Open dfulu opened 2 months ago
@dfulu @peterdudfield
Can we approach this by creating a new function named apply_dropout and then
It takes the input tensor x and a dropout_rate (defaulting to a custom rate). It has boolean flags for each dropout type: spatial, channel, and temporal. It applies the corresponding dropout function if its flag is set to True.
So that we can use like
# Apply only spatial dropout
x = apply_dropout(x, dropout_rate=0.3, spatial=True)
# Apply both channel and temporal dropout
x = apply_dropout(x, dropout_rate=0.4, channel=True, temporal=True)
# Apply all three dropout techniques
x = apply_dropout(x, dropout_rate=0.5, spatial=True, channel=True, temporal=True)
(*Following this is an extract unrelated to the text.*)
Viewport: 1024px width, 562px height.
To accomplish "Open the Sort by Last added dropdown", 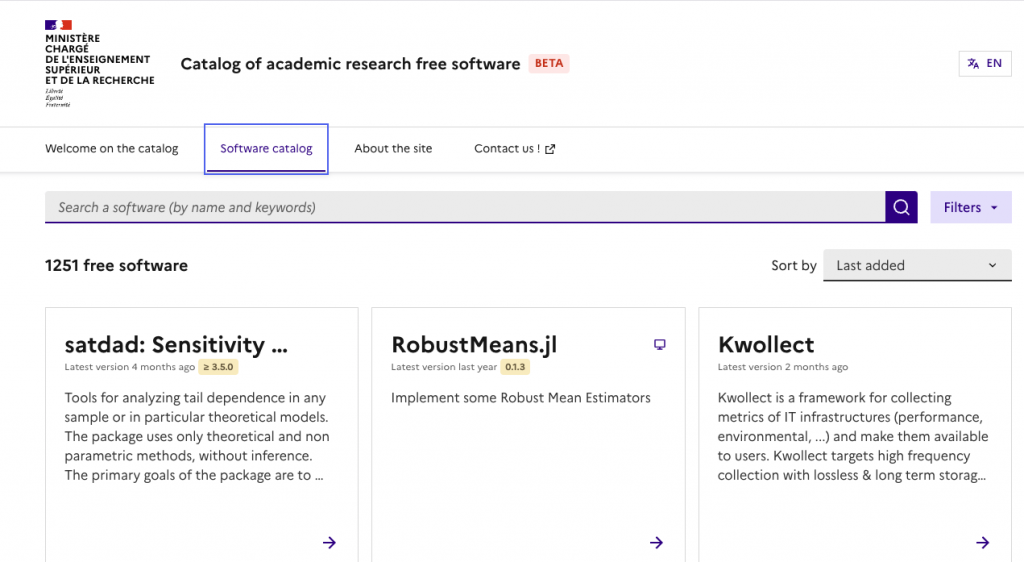I will pyautogui.click(x=915, y=265).
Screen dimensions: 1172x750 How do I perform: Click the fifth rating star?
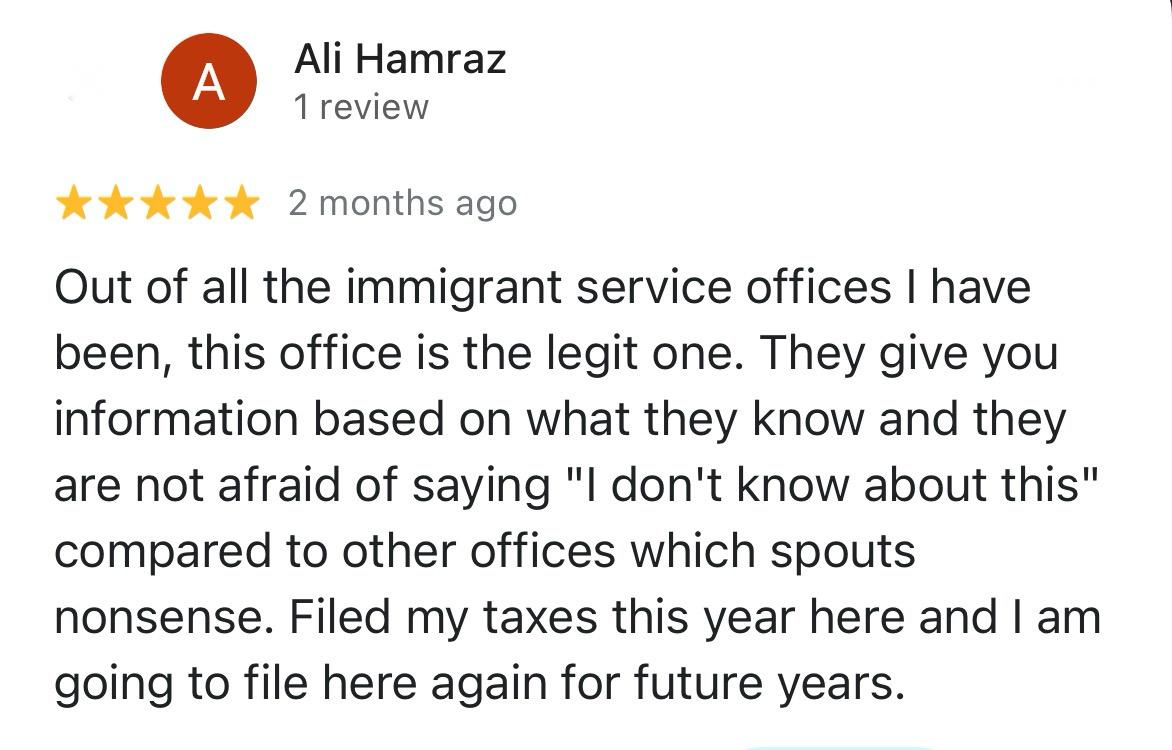(241, 204)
Hi @Saswatsusmoy, thanks for the message. So just to add some motivation, we intend our dropout to mimic what happens in a live production service. From our experience running live solar forecasts we know that dropout of the data sources only happens temporally. i.e. the satellite data feed goes down or a solar farm stops reporting its live generation temporarily. Therefore in our current dropout functions we only consider temporal dropout. We don't tend to see one channel from the satellite going missing or some geographic region going missing as you've described.
This is different to the kind of dropout that might be applied inside a neural network, where channel or spatial dropout makes sense to aid in model training. In this library, we simply try to mimic the input data that our model will see in a production setting.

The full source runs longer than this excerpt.